Though Leggett posted a negative earnings surprise of 8.6% in the last reported quarter, it has outperformed our estimate by an average of 3.2% in the trailing four quarters. However, the Zacks Consensus Estimate for the first-quarter and 2017 has trended downwards over the last 30 days. Also, the current Zacks Consensus Estimate of 59 cents per share for the first quarter reflects a year-over-year decline of 5.8%. Nonetheless, analysts polled by Zacks expect revenues of $966.8 million, up 3% from the year-ago quarter.
Factors Influencing this Quarter
Leggett’s overall 2016 performance remained strong, as the company witnessed record EPS, superb EBIT margin, healthy cash flows and its 45th dividend hike this year. In fact, ever since 1999, Leggett posted its highest ever EBIT margin in 2016. The company remains focused on sustaining the solid momentum in 2017. Leggett aims to achieve volume growth via content gains, new products, enhanced market share and overall market advancement. Backed by these factors, the company also expects robust profit margins and increased EPS for 2017, while it expects sales to grow 5–8%.
However, Leggett’s 2016 performance was impacted by the fluctuating steel prices. While most of the year witnessed raw material deflation, steel prices suddenly began to inflate toward the end of 2016, which had an adverse impact on the fourth-quarter earnings. Management also expects the inflationary pressure to persist in 2017, which may hurt earnings. Additionally, Leggett’s significant global presence exposes it to foreign currency headwinds, which remains a concern.
Leggett’s shares rallied 14.2% in the last six months, underperforming the Zacks categorized Furniture industry’s growth of 19.2%. Given the mixed factors, we prefer to wait and see what’s in store for Leggett this earnings season.
Earnings Whispers
Our proven model does not conclusively show that Leggett is likely to beat estimates this quarter. This is because a stock needs to have both a positive Earnings ESP and a Zacks Rank #1 (Strong Buy), 2 (Buy) or 3 (Hold) for this to happen. This is not the case here, as you will see below:
Zacks ESP: Leggett currently has an Earnings ESP of +3.39%. This is because the Most Accurate estimate of 61 cents is pegged higher than the Zacks Consensus Estimate of 59 cents. You can uncover the best stocks to buy or sell before they’re reported with our Earnings ESP Filter.

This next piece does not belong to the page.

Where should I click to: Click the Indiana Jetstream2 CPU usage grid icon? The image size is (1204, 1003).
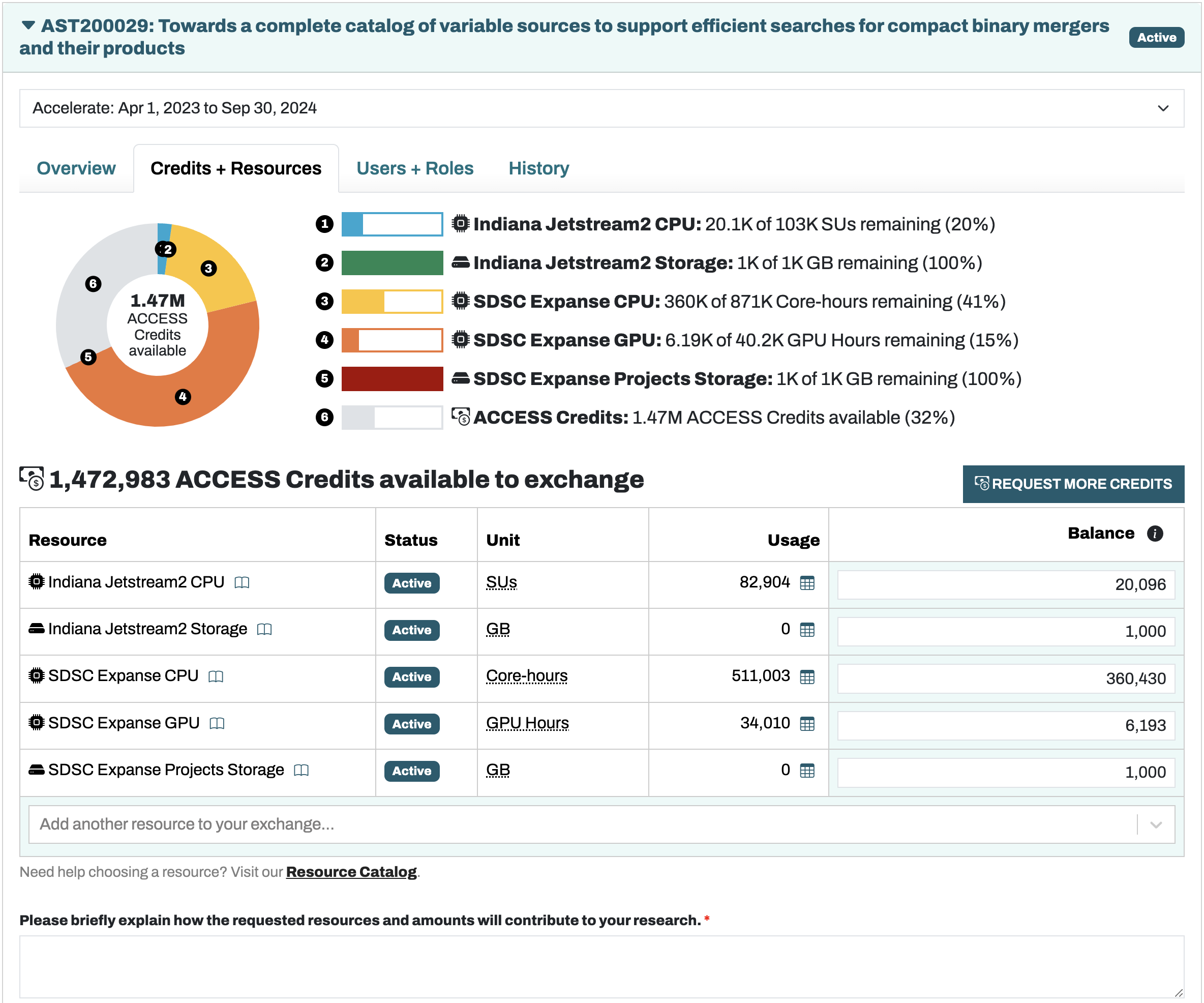pos(809,582)
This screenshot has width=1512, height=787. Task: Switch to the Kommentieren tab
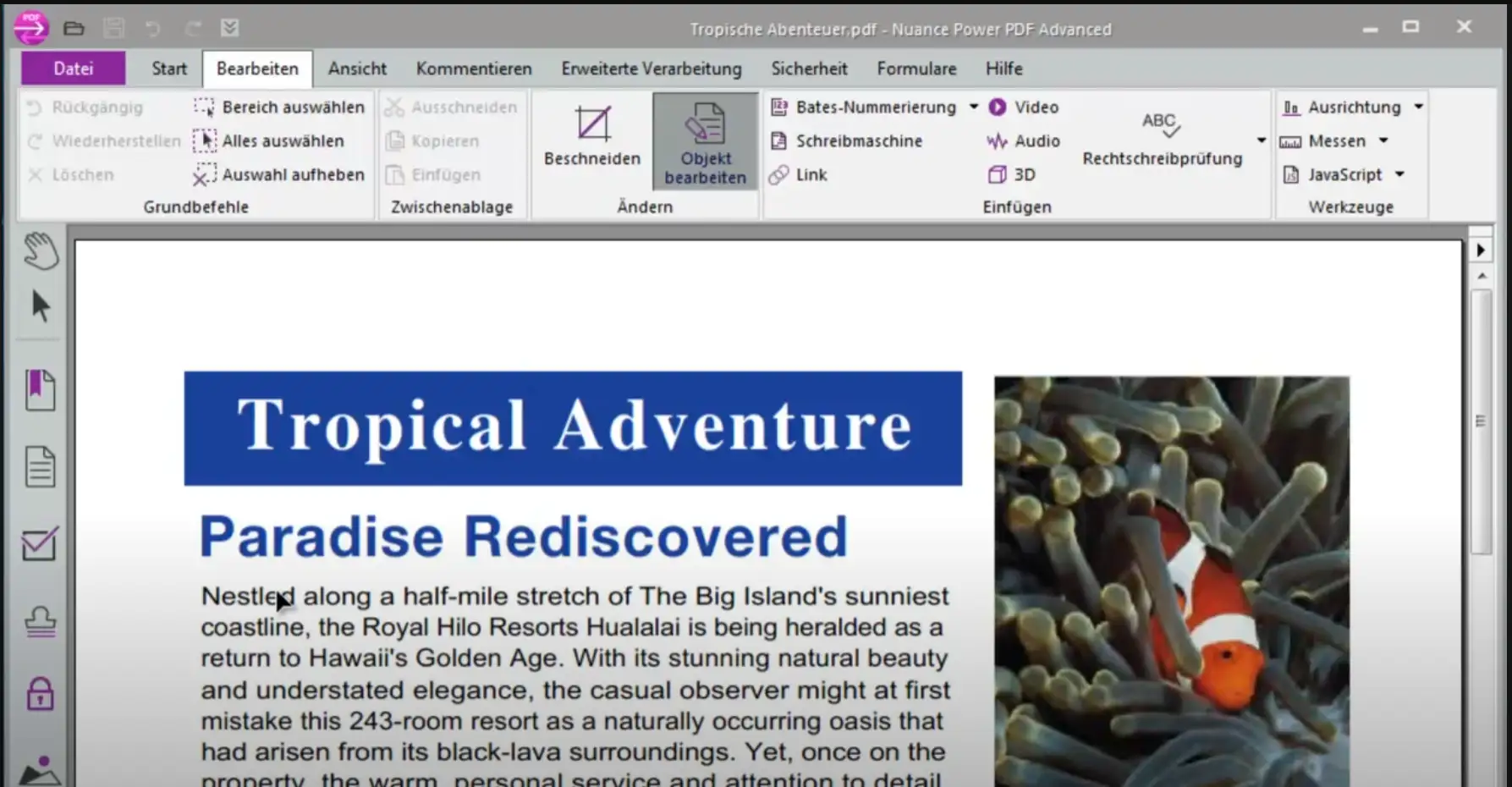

Zacks Rank: However, Leggett currently carries a Zacks Rank #4 (Sell). We caution against Sell-rated stocks (#4 or 5) going into the earnings announcement, especially when the company is seeing negative estimate revisions.
Stocks Poised to Beat Earnings Estimates
Here are some companies you may want to consider as our model shows that these have the right combination of elements to post an earnings beat:
McDonald's Corporation (NYSE:MCD) , expected to report earnings on Apr 28, currently has an Earnings ESP of +3.79% and a Zacks Rank #3.
Sprouts Farmers Market, Inc. (NASDAQ:SFM) , scheduled to release earnings on May 4, currently has an Earnings ESP of +3.45% and a Zacks Rank #3. You can see the complete list of today’s Zacks #1 Rank stocks here.
Red Robin Gourmet Burgers, Inc. (NASDAQ:RRGB) , expected to release earnings on May 16, currently has an Earnings ESP of +40.35% and a Zacks Rank #3.